** Begin TEXT SHOWN **
Day and in and day out I talk to finance and operations leaders who want to embrace automation but don't know how to do it.
And I get it. It's not easy because a single invoice in their company could be for millions of dollars. In fact, I spoke to a shipping provider that lost INR 30 crores ($3.4 million) because of a small data entry error in their document.
Errors like these force them to think that every line item needs to be verified by a human. But that's the wrong way to go about it. In 2025, document automation has come a long way. An accounting manager can set up a data extraction and validation workflow in minutes.
That's why I believe that document automation shouldn't be confined to the engineering team. Here's why:
For decades, whenever someone thinks about automation, the engineering team is their first port of call. The business user describes the workflow and IT or engineering gets to work.
While this process worked at a surface level, there are several pitfalls that break the process:
The IT team is often far removed from business operations and lacks the context that you have. They don’t understand the nitty-gritty details of documents, the expected data, and how the extracted data fits into the larger scheme of things.
** End TEXT SHOWN **
** Begin MATERIAL PROVIDED **
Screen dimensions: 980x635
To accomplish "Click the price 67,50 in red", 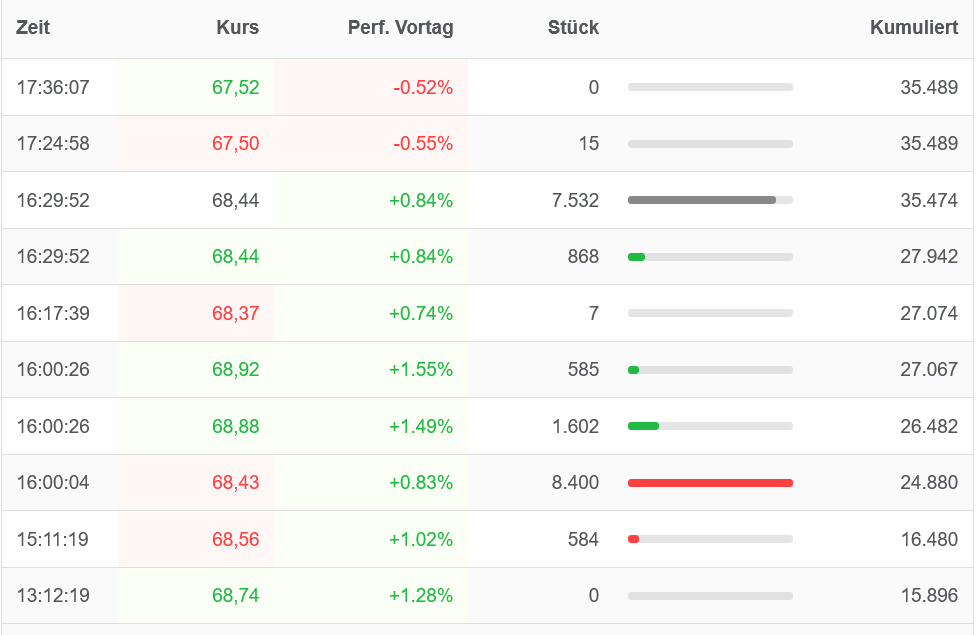I will (235, 144).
** End MATERIAL PROVIDED **
• _WRITTEN REQUEST_
According to the text on document automation, what does the IT team not understand? List every item it names.

• _TASK SOLUTION_
- The nitty-gritty details of documents
- The expected data
- How the extracted data fits into the larger scheme of things